Problem to work on:
Identify, in the records below, every line where the string "Given" appears, and copy each such line.

___ Exercise data

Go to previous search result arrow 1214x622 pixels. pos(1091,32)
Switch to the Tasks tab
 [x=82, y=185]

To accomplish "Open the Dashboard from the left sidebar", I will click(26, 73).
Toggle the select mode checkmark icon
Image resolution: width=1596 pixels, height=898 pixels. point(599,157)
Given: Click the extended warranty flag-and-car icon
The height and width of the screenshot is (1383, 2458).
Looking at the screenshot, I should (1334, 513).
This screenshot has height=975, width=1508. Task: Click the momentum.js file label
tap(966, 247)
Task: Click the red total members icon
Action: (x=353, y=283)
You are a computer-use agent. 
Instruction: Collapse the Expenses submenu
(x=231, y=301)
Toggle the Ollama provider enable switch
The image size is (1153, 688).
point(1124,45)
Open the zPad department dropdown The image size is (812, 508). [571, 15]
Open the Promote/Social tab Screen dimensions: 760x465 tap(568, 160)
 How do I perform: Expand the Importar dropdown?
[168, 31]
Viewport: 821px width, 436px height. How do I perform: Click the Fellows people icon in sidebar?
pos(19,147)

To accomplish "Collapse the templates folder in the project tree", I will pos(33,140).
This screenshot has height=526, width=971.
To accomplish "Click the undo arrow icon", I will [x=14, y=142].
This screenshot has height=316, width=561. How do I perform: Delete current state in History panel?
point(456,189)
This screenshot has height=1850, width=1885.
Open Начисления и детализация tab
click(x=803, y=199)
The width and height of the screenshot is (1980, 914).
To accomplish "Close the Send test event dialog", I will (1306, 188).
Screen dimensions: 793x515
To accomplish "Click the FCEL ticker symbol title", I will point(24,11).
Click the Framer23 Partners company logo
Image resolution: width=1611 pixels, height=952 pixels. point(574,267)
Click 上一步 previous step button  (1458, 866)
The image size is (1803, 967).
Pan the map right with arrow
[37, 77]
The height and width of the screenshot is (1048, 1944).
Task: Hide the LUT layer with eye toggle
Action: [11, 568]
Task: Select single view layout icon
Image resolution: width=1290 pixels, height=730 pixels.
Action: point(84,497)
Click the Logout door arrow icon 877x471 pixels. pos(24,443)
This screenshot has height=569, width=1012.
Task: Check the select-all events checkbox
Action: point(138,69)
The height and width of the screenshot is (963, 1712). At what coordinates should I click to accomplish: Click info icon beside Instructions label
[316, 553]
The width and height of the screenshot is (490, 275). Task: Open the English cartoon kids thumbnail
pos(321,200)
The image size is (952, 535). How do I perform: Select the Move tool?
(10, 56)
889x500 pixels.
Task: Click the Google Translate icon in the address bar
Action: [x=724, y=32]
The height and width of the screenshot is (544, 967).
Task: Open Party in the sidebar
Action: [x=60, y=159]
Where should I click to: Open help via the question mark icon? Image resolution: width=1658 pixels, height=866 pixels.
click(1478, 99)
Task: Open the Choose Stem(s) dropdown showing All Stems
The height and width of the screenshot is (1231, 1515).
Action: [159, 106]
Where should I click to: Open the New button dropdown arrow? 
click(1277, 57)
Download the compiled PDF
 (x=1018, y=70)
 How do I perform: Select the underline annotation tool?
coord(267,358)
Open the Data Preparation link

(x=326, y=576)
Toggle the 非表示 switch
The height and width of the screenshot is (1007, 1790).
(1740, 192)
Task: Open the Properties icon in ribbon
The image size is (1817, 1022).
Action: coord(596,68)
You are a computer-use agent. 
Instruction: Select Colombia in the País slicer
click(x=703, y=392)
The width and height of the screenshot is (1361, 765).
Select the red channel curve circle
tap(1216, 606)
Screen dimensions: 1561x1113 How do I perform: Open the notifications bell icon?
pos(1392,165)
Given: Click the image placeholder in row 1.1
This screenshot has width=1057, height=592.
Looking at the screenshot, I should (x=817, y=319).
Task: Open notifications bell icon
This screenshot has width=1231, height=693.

______

Written answer:
Given: Click the extended warranty flag-and-car icon
Given: Click the image placeholder in row 1.1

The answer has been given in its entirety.